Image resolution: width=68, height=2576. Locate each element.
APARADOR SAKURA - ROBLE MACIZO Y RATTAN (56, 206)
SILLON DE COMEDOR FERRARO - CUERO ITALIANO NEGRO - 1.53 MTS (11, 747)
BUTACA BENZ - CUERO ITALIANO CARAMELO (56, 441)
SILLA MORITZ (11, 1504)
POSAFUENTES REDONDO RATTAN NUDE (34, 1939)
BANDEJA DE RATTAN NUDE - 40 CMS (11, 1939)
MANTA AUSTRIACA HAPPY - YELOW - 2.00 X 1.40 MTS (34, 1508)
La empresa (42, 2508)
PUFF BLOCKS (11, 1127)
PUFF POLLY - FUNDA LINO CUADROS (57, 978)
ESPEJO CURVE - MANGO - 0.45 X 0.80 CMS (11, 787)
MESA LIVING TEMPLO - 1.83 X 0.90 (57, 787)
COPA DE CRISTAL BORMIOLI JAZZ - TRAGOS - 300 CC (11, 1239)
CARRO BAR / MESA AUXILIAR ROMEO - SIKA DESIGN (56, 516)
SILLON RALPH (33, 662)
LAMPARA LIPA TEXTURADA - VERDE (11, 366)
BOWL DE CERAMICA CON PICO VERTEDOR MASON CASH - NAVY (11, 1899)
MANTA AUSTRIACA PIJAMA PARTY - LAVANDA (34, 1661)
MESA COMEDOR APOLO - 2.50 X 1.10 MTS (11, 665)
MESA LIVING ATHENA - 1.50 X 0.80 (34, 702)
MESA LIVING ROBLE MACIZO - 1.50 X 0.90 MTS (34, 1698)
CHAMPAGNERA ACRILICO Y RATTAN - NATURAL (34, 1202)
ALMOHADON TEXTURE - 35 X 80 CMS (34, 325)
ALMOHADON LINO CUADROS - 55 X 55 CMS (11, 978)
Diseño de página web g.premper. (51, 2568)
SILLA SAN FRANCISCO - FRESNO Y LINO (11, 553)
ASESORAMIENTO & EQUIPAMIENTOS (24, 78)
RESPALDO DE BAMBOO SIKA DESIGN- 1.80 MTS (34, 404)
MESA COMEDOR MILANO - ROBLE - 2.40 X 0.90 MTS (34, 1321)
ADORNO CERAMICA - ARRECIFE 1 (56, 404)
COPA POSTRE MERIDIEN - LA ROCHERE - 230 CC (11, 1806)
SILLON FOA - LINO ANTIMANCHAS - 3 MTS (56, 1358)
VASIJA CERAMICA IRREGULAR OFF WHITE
---
[Problem description]: Transcribe, exactly and without additions, the lines of the records above, beginning with the line that contains "MESA LIVING ATHENA - 1.50 X 0.80 (34, 702)" and ending with the line that contains "Diseño de página web g.premper. (51, 2568)", both included.

[Reply to the exercise]:
MESA LIVING ATHENA - 1.50 X 0.80 (34, 702)
MESA LIVING ROBLE MACIZO - 1.50 X 0.90 MTS (34, 1698)
CHAMPAGNERA ACRILICO Y RATTAN - NATURAL (34, 1202)
ALMOHADON TEXTURE - 35 X 80 CMS (34, 325)
ALMOHADON LINO CUADROS - 55 X 55 CMS (11, 978)
Diseño de página web g.premper. (51, 2568)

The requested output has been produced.